What to produce: Please rewrite the records below as a Markdown table with two columns, Row and Line. Give each non-blank line a numbered row and leave out the blank lines.

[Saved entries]
[Start]

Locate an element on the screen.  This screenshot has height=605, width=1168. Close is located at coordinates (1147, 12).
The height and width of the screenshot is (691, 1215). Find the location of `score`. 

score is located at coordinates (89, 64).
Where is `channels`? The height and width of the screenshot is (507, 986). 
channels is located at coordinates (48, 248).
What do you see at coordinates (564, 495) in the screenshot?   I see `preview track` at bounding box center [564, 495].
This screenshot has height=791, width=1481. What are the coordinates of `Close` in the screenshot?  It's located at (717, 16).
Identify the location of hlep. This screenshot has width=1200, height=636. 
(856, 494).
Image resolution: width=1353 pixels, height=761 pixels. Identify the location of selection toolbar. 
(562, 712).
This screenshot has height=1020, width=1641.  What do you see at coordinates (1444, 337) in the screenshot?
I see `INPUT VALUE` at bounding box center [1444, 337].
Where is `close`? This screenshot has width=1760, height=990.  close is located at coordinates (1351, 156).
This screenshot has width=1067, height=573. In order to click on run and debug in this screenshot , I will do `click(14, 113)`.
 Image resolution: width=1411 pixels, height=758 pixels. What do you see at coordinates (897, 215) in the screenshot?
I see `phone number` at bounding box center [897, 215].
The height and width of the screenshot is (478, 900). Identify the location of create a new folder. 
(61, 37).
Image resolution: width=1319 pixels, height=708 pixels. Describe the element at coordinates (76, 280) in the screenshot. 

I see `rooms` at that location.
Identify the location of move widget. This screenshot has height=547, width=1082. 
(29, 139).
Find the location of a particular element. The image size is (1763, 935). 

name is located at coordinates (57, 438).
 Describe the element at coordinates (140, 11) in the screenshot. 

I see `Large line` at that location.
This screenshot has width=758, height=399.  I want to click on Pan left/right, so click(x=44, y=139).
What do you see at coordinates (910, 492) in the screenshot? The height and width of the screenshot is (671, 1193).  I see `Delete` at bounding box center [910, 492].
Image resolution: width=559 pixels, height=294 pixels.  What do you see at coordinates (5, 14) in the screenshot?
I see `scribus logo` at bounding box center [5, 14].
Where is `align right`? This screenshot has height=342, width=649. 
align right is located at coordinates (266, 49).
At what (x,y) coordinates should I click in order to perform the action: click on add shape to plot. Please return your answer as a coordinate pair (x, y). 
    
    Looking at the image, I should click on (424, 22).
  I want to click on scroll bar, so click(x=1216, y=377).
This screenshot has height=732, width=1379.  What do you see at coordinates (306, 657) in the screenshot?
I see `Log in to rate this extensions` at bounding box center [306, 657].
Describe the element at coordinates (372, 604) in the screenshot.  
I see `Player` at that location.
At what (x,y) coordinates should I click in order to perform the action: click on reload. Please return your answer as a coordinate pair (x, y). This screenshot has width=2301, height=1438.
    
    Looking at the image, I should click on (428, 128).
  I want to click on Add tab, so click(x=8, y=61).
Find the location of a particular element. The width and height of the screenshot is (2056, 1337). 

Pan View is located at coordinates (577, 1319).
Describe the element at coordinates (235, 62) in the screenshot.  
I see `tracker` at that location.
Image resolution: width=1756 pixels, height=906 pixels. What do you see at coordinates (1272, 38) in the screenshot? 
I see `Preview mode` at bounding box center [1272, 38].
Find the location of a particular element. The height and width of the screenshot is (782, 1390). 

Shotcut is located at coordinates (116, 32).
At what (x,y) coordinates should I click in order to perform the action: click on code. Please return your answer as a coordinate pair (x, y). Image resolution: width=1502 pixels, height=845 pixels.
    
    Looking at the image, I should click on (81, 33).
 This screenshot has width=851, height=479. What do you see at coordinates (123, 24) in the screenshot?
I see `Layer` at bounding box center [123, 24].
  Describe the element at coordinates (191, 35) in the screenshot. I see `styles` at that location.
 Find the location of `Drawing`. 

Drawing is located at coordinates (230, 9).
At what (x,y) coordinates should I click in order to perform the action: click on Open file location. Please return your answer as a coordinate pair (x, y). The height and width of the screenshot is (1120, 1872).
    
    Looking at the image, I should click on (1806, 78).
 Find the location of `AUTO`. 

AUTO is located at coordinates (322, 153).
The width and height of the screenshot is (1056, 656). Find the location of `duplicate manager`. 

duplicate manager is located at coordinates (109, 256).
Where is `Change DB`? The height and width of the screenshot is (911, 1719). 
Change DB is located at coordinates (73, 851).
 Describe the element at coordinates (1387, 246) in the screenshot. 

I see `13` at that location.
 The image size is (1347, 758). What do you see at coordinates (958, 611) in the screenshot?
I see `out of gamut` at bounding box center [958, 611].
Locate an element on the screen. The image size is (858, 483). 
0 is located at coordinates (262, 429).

[End]

In response:
| Row | Line |
|---|---|
| 1 | Locate an element on the screen.  This screenshot has height=605, width=1168. Close is located at coordinates (1147, 12). |
| 2 | The height and width of the screenshot is (691, 1215). Find the location of `score`.  |
| 3 | score is located at coordinates (89, 64). |
| 4 | Where is `channels`? The height and width of the screenshot is (507, 986).  |
| 5 | channels is located at coordinates (48, 248). |
| 6 | What do you see at coordinates (564, 495) in the screenshot?   I see `preview track` at bounding box center [564, 495]. |
| 7 | This screenshot has height=791, width=1481. What are the coordinates of `Close` in the screenshot?  It's located at (717, 16). |
| 8 | Identify the location of hlep. This screenshot has width=1200, height=636.  |
| 9 | (856, 494). |
| 10 | Image resolution: width=1353 pixels, height=761 pixels. Identify the location of selection toolbar.  |
| 11 | (562, 712). |
| 12 | This screenshot has height=1020, width=1641.  What do you see at coordinates (1444, 337) in the screenshot? |
| 13 | I see `INPUT VALUE` at bounding box center [1444, 337]. |
| 14 | Where is `close`? This screenshot has width=1760, height=990.  close is located at coordinates (1351, 156). |
| 15 | This screenshot has width=1067, height=573. In order to click on run and debug in this screenshot , I will do `click(14, 113)`. |
| 16 |  Image resolution: width=1411 pixels, height=758 pixels. What do you see at coordinates (897, 215) in the screenshot? |
| 17 | I see `phone number` at bounding box center [897, 215]. |
| 18 | The height and width of the screenshot is (478, 900). Identify the location of create a new folder.  |
| 19 | (61, 37). |
| 20 | Image resolution: width=1319 pixels, height=708 pixels. Describe the element at coordinates (76, 280) in the screenshot.  |
| 21 | I see `rooms` at that location. |
| 22 | Identify the location of move widget. This screenshot has height=547, width=1082.  |
| 23 | (29, 139). |
| 24 | Find the location of a particular element. The image size is (1763, 935).  |
| 25 | name is located at coordinates (57, 438). |
| 26 |  Describe the element at coordinates (140, 11) in the screenshot.  |
| 27 | I see `Large line` at that location. |
| 28 | This screenshot has width=758, height=399.  I want to click on Pan left/right, so click(x=44, y=139). |
| 29 | What do you see at coordinates (910, 492) in the screenshot? The height and width of the screenshot is (671, 1193).  I see `Delete` at bounding box center [910, 492]. |
| 30 | Image resolution: width=559 pixels, height=294 pixels.  What do you see at coordinates (5, 14) in the screenshot? |
| 31 | I see `scribus logo` at bounding box center [5, 14]. |
| 32 | Where is `align right`? This screenshot has height=342, width=649.  |
| 33 | align right is located at coordinates (266, 49). |
| 34 | At what (x,y) coordinates should I click in order to perform the action: click on add shape to plot. Please return your answer as a coordinate pair (x, y).  |
| 35 |     Looking at the image, I should click on (424, 22). |
| 36 |   I want to click on scroll bar, so click(x=1216, y=377). |
| 37 | This screenshot has height=732, width=1379.  What do you see at coordinates (306, 657) in the screenshot? |
| 38 | I see `Log in to rate this extensions` at bounding box center [306, 657]. |
| 39 | Describe the element at coordinates (372, 604) in the screenshot.   |
| 40 | I see `Player` at that location. |
| 41 | At what (x,y) coordinates should I click in order to perform the action: click on reload. Please return your answer as a coordinate pair (x, y). This screenshot has width=2301, height=1438. |
| 42 |     Looking at the image, I should click on (428, 128). |
| 43 |   I want to click on Add tab, so click(x=8, y=61). |
| 44 | Find the location of a particular element. The width and height of the screenshot is (2056, 1337).  |
| 45 | Pan View is located at coordinates (577, 1319). |
| 46 | Describe the element at coordinates (235, 62) in the screenshot.   |
| 47 | I see `tracker` at that location. |
| 48 | Image resolution: width=1756 pixels, height=906 pixels. What do you see at coordinates (1272, 38) in the screenshot?  |
| 49 | I see `Preview mode` at bounding box center [1272, 38]. |
| 50 | Find the location of a particular element. The height and width of the screenshot is (782, 1390).  |
| 51 | Shotcut is located at coordinates (116, 32). |
| 52 | At what (x,y) coordinates should I click in order to perform the action: click on code. Please return your answer as a coordinate pair (x, y). Image resolution: width=1502 pixels, height=845 pixels. |
| 53 |     Looking at the image, I should click on (81, 33). |
| 54 |  This screenshot has width=851, height=479. What do you see at coordinates (123, 24) in the screenshot? |
| 55 | I see `Layer` at bounding box center [123, 24]. |
| 56 |   Describe the element at coordinates (191, 35) in the screenshot. I see `styles` at that location. |
| 57 |  Find the location of `Drawing`.  |
| 58 | Drawing is located at coordinates (230, 9). |
| 59 | At what (x,y) coordinates should I click in order to perform the action: click on Open file location. Please return your answer as a coordinate pair (x, y). The height and width of the screenshot is (1120, 1872). |
| 60 |     Looking at the image, I should click on (1806, 78). |
| 61 |  Find the location of `AUTO`.  |
| 62 | AUTO is located at coordinates (322, 153). |
| 63 | The width and height of the screenshot is (1056, 656). Find the location of `duplicate manager`.  |
| 64 | duplicate manager is located at coordinates (109, 256). |
| 65 | Where is `Change DB`? The height and width of the screenshot is (911, 1719).  |
| 66 | Change DB is located at coordinates (73, 851). |
| 67 |  Describe the element at coordinates (1387, 246) in the screenshot.  |
| 68 | I see `13` at that location. |
| 69 |  The image size is (1347, 758). What do you see at coordinates (958, 611) in the screenshot? |
| 70 | I see `out of gamut` at bounding box center [958, 611]. |
| 71 | Locate an element on the screen. The image size is (858, 483).  |
| 72 | 0 is located at coordinates (262, 429). |